Set in the Auckland fashion scene in 2016, The New Animals moves over the course of one night through the hopes, misapprehensions, resentments, and regrets of a small group of fashion-industry workers, divided by generation and class. The young and rich act like nothing can touch them; the tired Gen-Xers feel forever adrift. On this particularly stressful night, hairdressers, patternmakers, stylists, and a makeup artist are tasked with preparing for a last-minute photoshoot without clothes or clear directions. Caught up in the small dramas of their lives, while around them the world is fast becoming uninhabitable, the group toils against the impossible pressure until one of them decides to break away.

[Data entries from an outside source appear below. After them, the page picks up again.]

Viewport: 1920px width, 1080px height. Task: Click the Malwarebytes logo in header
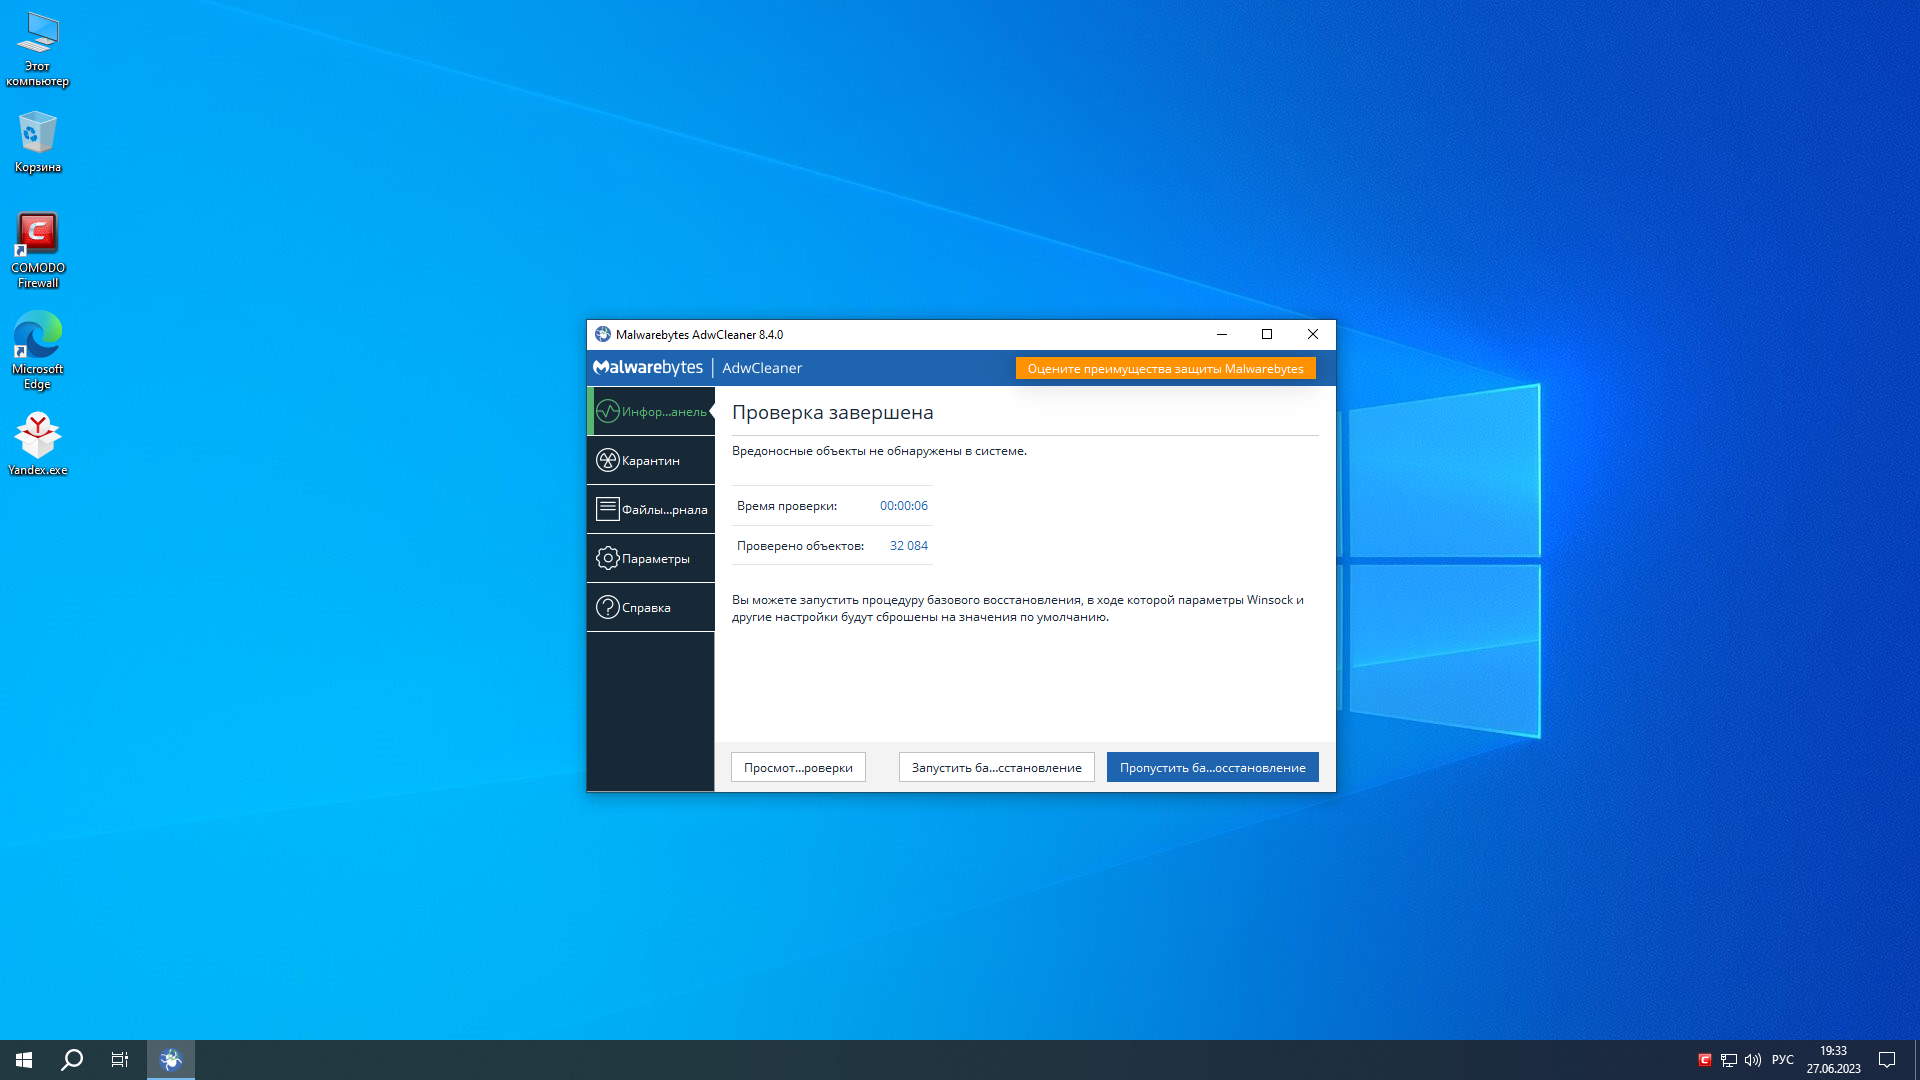tap(648, 367)
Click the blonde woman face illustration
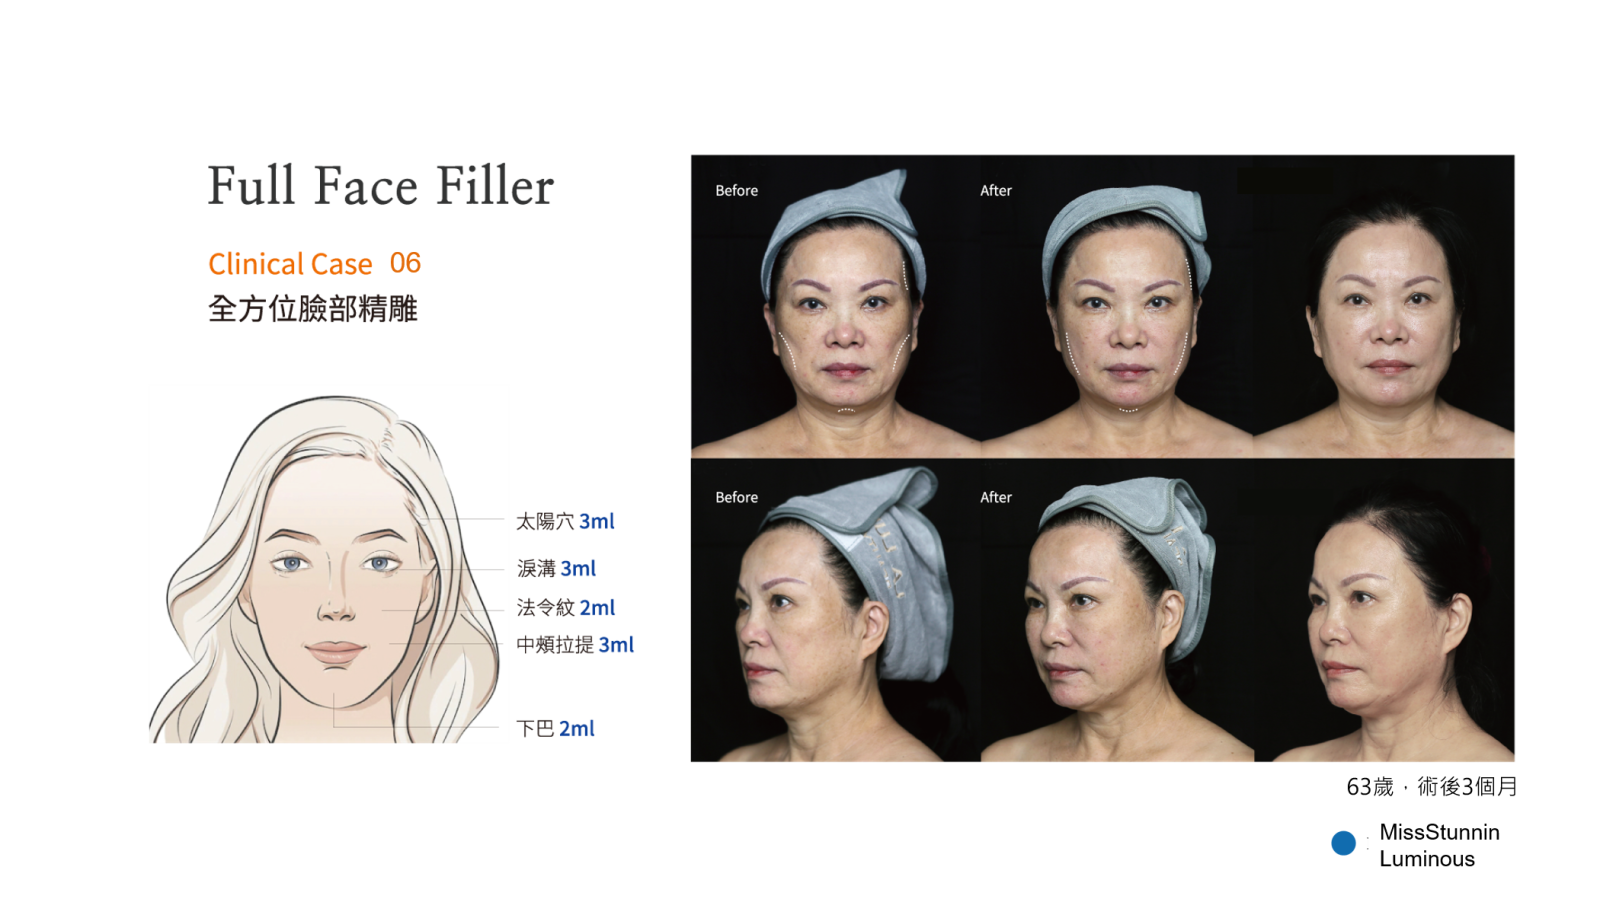 click(323, 569)
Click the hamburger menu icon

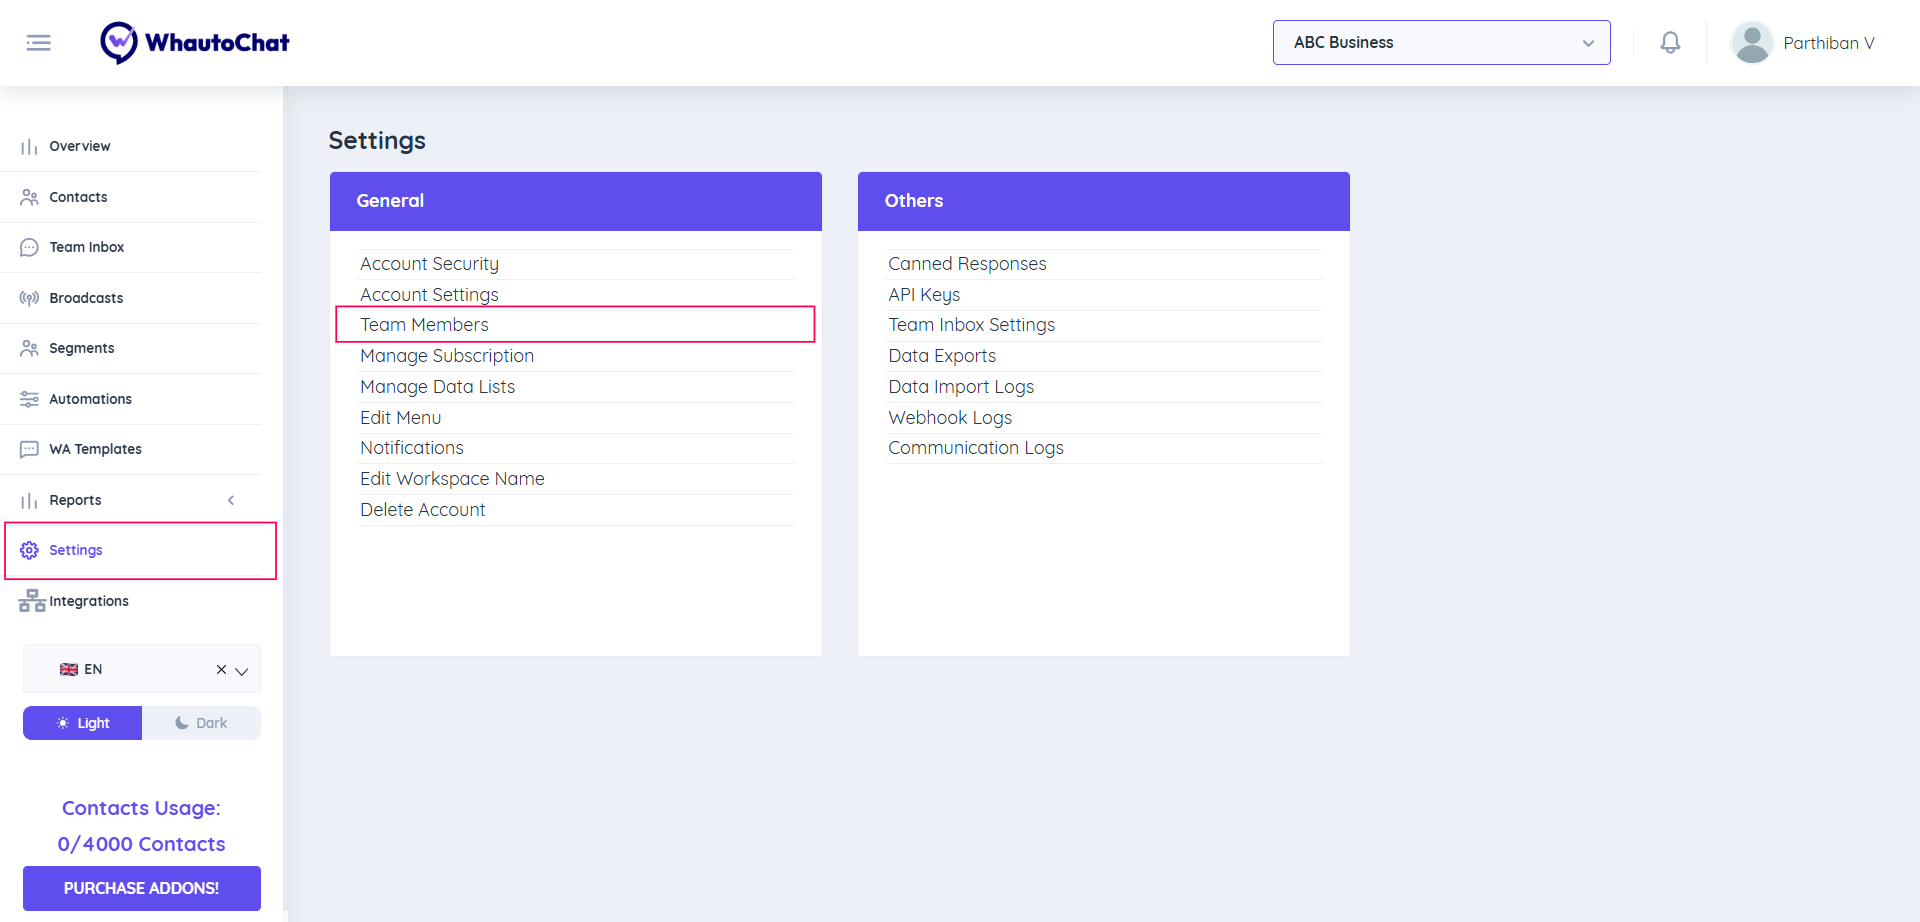coord(39,43)
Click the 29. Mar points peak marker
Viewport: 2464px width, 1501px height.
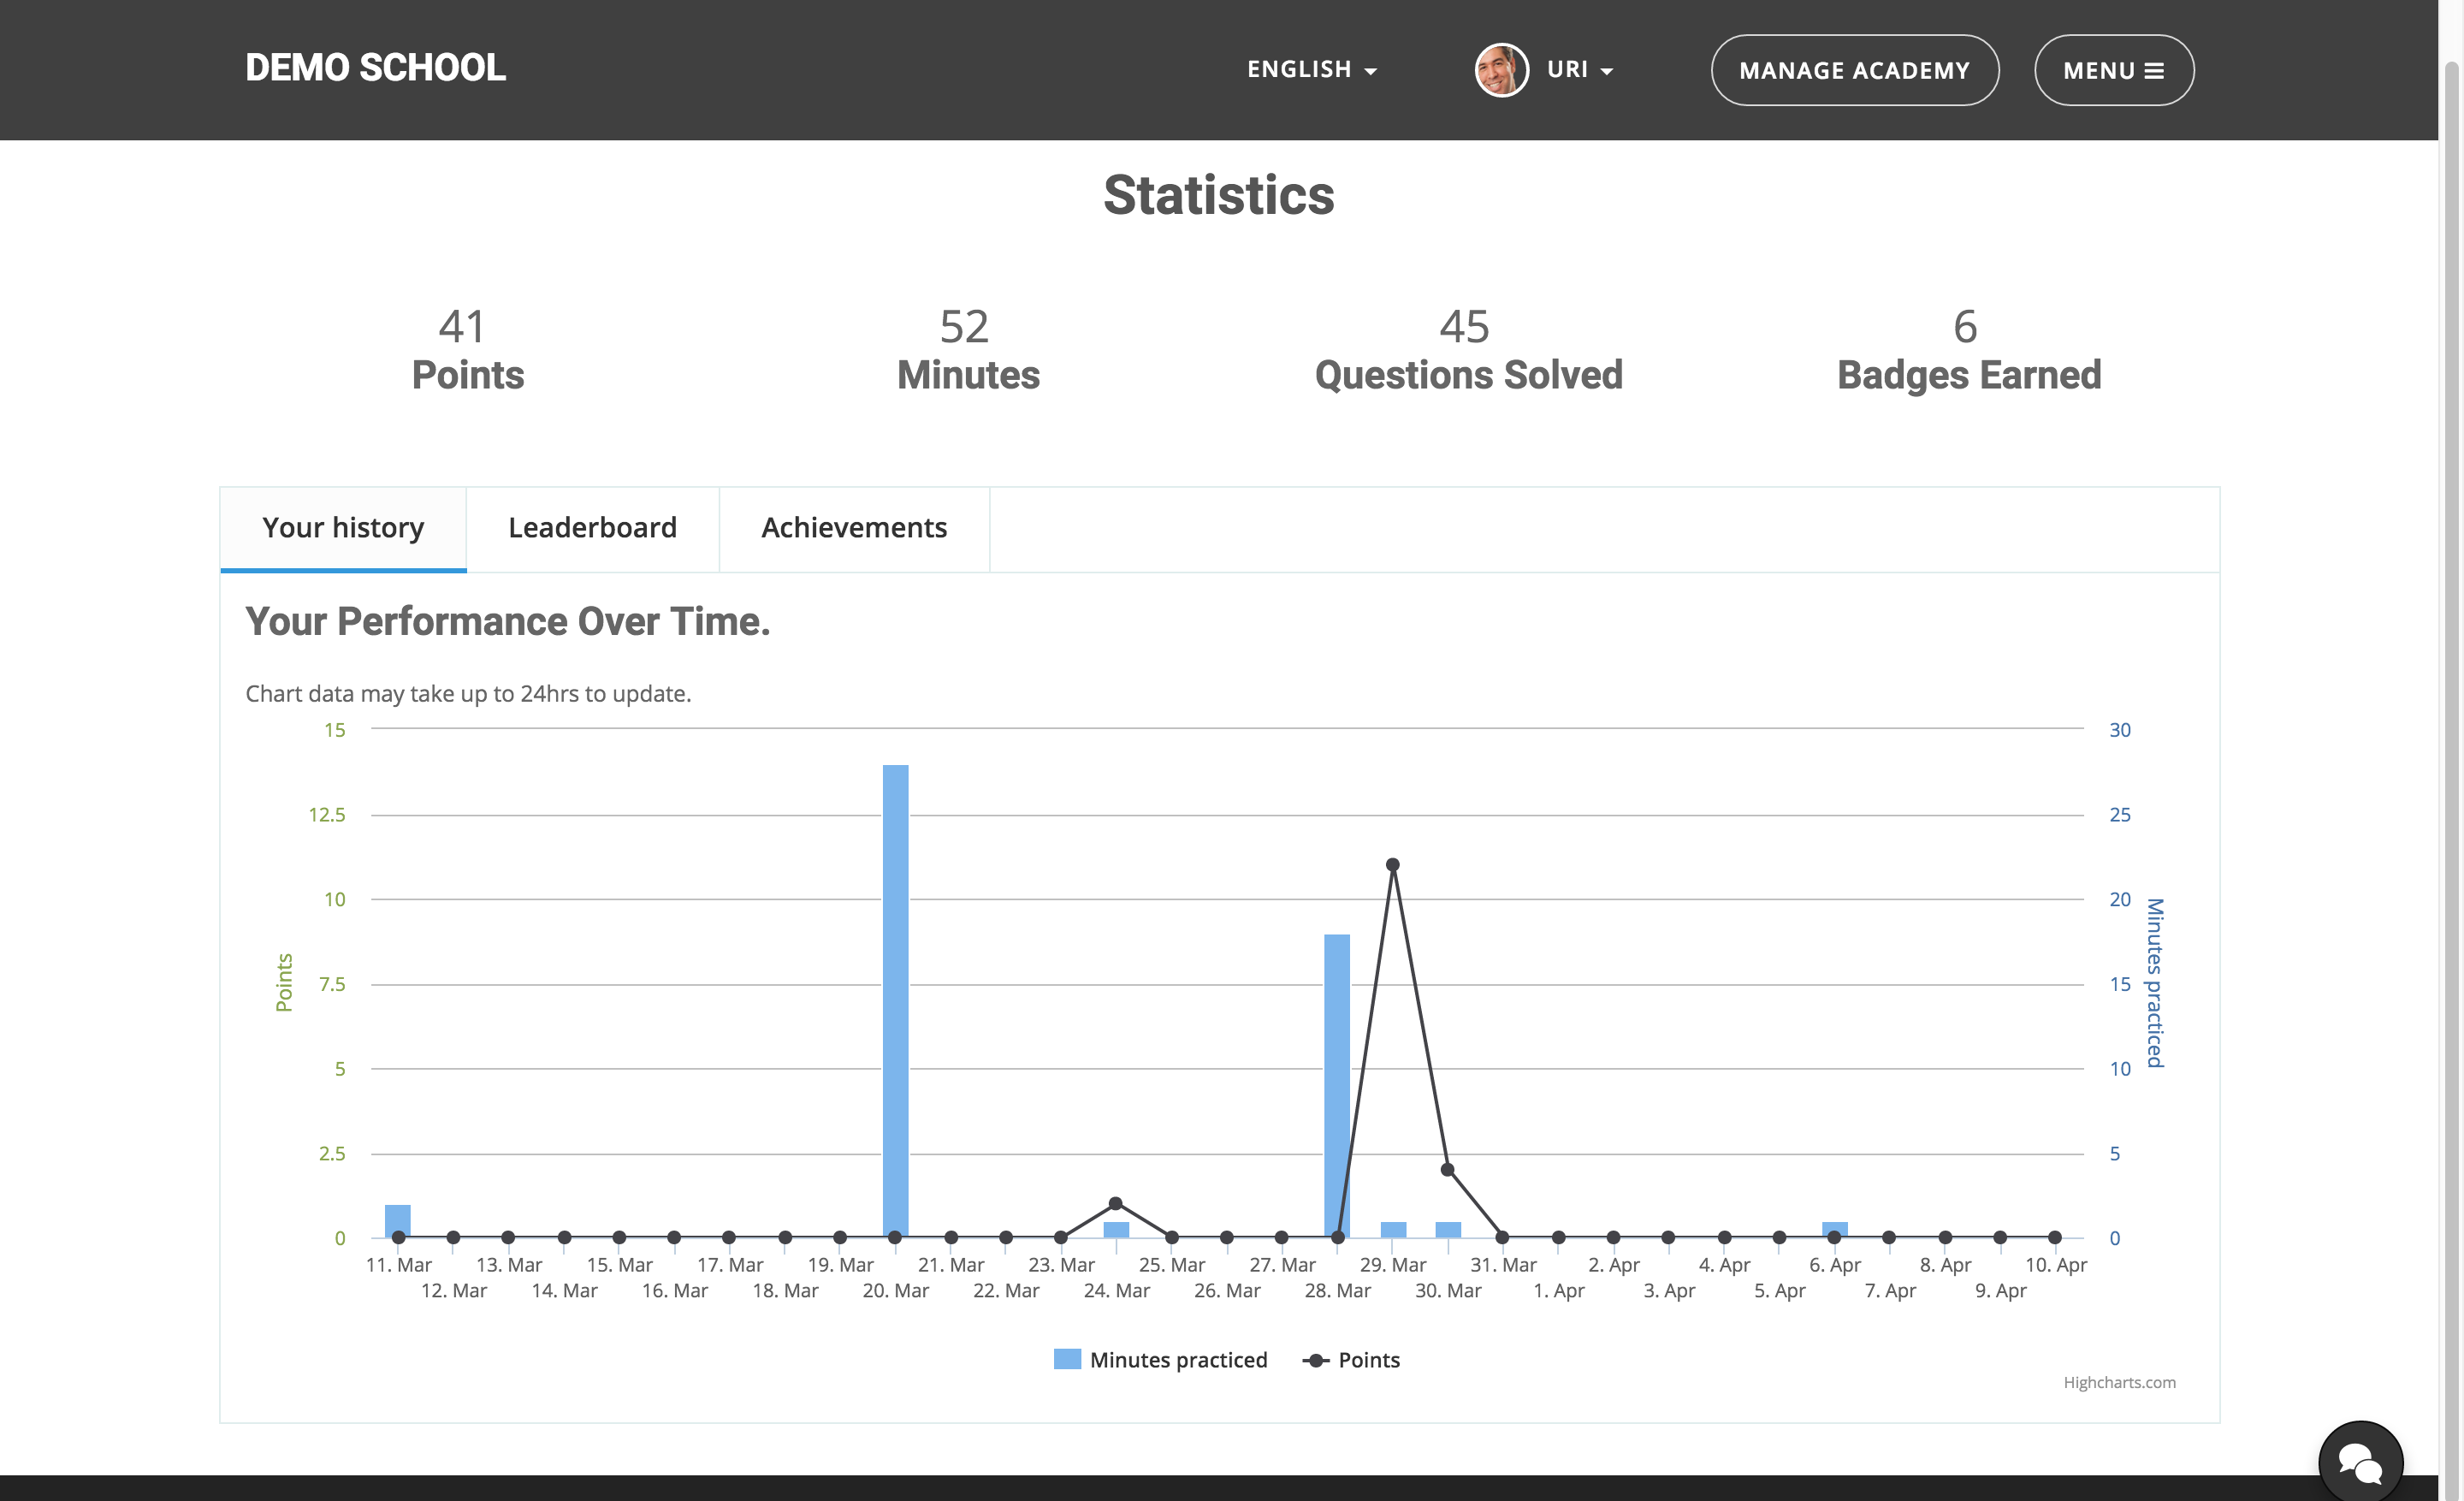click(x=1392, y=865)
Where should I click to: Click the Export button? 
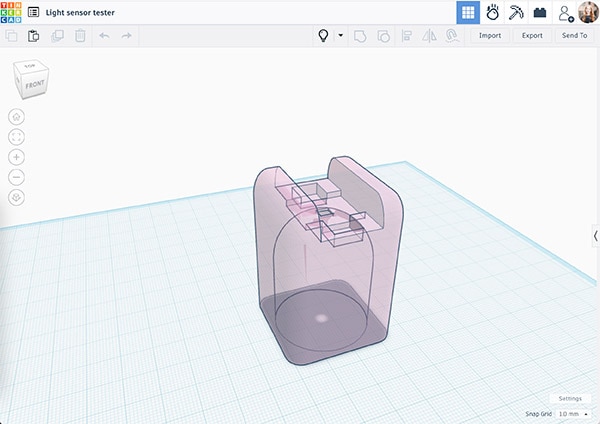click(532, 36)
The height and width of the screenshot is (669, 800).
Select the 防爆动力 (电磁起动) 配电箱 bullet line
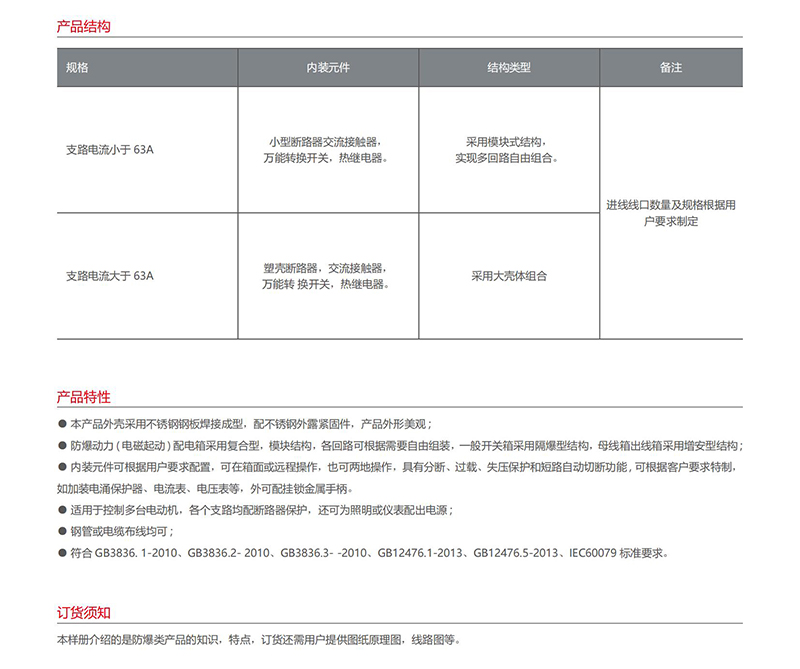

Like a twisted contemporary heir to Virginia Woolf’s To the Lighthouse, The New Animals is a brilliant and unforgettable dive beneath the surface of life, uncovering the common ground of humanity, as well as the common plight.
PUBLISHERS WEEKLY
The sardonic U.S. debut from New Zealander Adam takes a scathing look at Auckland's fashion scene. It's 2016 and 40-something stylist Carla has seen it all. She regards her younger coworkers with bemusement, acting, one of them notes, as if they were "somehow going to destroy a world that was already fucking ruined." Her only confidante is fellow stylist Duey, with whom she's been friends since childhood. Tommy, the clothing label's millennial owner, fancies himself a born leader and lives in an apartment above the label's offices, which Carla suspects was purchased by his parents. Despite his ambition, Tommy struggles to keep up with skilled designer Sharona, who resents his privilege and befriends Carla and Duey. Free-spirited model Elodie, who sleeps with Tommy and one of his other business partners, is much cannier than anyone suspects, and after the various characters fall in and out of bed with one another, a feverish final act turns everything upside down. Adam projects a wearied and sneering perspective onto each of the players, which can feel a little one-note until she works up to the grand finale (Sharona's outlook could apply to the novel: "Everything becomes bearable. Eventually"). Though a bit of a slog, it's worth seeing through to the end.